What you have to do: When you have read the listing, copy all of it without any change.

Source material:
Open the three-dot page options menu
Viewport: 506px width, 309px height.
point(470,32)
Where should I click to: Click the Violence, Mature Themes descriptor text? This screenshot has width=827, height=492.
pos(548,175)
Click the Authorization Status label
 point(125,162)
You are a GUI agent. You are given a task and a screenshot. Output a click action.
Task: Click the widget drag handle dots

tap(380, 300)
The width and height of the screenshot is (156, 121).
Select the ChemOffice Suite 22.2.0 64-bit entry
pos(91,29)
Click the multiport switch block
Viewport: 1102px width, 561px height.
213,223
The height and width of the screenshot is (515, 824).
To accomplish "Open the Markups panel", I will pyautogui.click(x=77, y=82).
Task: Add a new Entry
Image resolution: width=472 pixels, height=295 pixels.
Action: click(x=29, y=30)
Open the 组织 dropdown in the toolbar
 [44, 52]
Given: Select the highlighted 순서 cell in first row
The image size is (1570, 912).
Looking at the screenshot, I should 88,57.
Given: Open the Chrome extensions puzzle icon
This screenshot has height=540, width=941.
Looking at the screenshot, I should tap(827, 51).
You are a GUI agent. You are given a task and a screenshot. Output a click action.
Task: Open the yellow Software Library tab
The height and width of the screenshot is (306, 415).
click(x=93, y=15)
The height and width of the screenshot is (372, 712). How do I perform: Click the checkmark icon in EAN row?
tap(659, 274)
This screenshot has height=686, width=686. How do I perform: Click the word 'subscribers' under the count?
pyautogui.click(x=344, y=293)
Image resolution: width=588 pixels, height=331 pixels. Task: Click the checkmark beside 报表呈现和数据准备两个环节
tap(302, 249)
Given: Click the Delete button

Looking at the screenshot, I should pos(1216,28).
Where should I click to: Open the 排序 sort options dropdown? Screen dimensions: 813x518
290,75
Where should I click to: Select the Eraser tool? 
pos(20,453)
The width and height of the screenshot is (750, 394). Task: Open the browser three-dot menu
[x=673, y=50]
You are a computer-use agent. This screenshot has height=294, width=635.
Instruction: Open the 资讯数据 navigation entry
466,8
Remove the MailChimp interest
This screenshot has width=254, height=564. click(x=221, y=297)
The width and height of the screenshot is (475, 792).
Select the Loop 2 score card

Exercise response:
Open the three-dot page options menu
Viewport: 506px width, 309px height.
point(470,32)
Where should I click to: Click the Violence, Mature Themes descriptor text? This screenshot has width=827, height=492.
pos(548,175)
Click the Authorization Status label
 point(125,162)
You are a GUI agent. You are given a task and a screenshot. Output a click action.
Task: Click the widget drag handle dots

tap(380, 300)
The width and height of the screenshot is (156, 121).
Select the ChemOffice Suite 22.2.0 64-bit entry
pos(91,29)
Click the multiport switch block
Viewport: 1102px width, 561px height.
213,223
The height and width of the screenshot is (515, 824).
To accomplish "Open the Markups panel", I will pyautogui.click(x=77, y=82).
Task: Add a new Entry
Image resolution: width=472 pixels, height=295 pixels.
Action: click(x=29, y=30)
Open the 组织 dropdown in the toolbar
 [44, 52]
Given: Select the highlighted 순서 cell in first row
The image size is (1570, 912).
Looking at the screenshot, I should 88,57.
Given: Open the Chrome extensions puzzle icon
This screenshot has height=540, width=941.
Looking at the screenshot, I should tap(827, 51).
You are a GUI agent. You are given a task and a screenshot. Output a click action.
Task: Open the yellow Software Library tab
The height and width of the screenshot is (306, 415).
click(x=93, y=15)
The height and width of the screenshot is (372, 712). How do I perform: Click the checkmark icon in EAN row?
tap(659, 274)
This screenshot has height=686, width=686. How do I perform: Click the word 'subscribers' under the count?
pyautogui.click(x=344, y=293)
Image resolution: width=588 pixels, height=331 pixels. Task: Click the checkmark beside 报表呈现和数据准备两个环节
tap(302, 249)
Given: Click the Delete button

Looking at the screenshot, I should pos(1216,28).
Where should I click to: Open the 排序 sort options dropdown? Screen dimensions: 813x518
290,75
Where should I click to: Select the Eraser tool? 
pos(20,453)
The width and height of the screenshot is (750, 394). Task: Open the browser three-dot menu
[x=673, y=50]
You are a computer-use agent. This screenshot has height=294, width=635.
Instruction: Open the 资讯数据 navigation entry
466,8
Remove the MailChimp interest
This screenshot has width=254, height=564. click(x=221, y=297)
The width and height of the screenshot is (475, 792).
Select the Loop 2 score card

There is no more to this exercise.